------ Provided data ------

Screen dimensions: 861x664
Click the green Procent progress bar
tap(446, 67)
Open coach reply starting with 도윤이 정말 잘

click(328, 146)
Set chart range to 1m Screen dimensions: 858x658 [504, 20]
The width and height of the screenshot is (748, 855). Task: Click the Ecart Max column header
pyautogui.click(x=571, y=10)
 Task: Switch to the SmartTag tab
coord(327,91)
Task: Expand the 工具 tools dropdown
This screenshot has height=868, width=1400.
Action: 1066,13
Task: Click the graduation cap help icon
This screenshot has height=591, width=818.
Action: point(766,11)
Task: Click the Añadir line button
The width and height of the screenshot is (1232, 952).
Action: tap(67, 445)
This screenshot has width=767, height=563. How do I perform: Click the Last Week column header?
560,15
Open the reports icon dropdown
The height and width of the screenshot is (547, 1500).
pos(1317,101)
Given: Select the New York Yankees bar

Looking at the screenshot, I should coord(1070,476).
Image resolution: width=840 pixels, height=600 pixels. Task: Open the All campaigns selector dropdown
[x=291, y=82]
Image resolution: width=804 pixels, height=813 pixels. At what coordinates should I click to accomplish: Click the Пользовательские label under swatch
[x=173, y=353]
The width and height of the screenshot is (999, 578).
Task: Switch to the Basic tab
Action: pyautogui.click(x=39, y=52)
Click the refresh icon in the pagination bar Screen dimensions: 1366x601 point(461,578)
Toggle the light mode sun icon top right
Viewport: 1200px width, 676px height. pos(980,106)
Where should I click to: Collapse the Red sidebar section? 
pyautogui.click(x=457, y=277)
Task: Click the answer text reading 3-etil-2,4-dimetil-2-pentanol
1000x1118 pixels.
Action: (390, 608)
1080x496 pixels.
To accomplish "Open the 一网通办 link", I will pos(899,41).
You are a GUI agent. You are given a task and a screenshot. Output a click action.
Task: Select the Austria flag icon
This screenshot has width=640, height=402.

------

--- Work to complete ---
Would you transcribe, exactly, the lines running from the one that contains "1000x1118 pixels." through the final line of the listing above? Include both ends and nothing else.

--- Problem solution ---
1000x1118 pixels.
Action: (390, 608)
1080x496 pixels.
To accomplish "Open the 一网通办 link", I will pos(899,41).
You are a GUI agent. You are given a task and a screenshot. Output a click action.
Task: Select the Austria flag icon
This screenshot has width=640, height=402.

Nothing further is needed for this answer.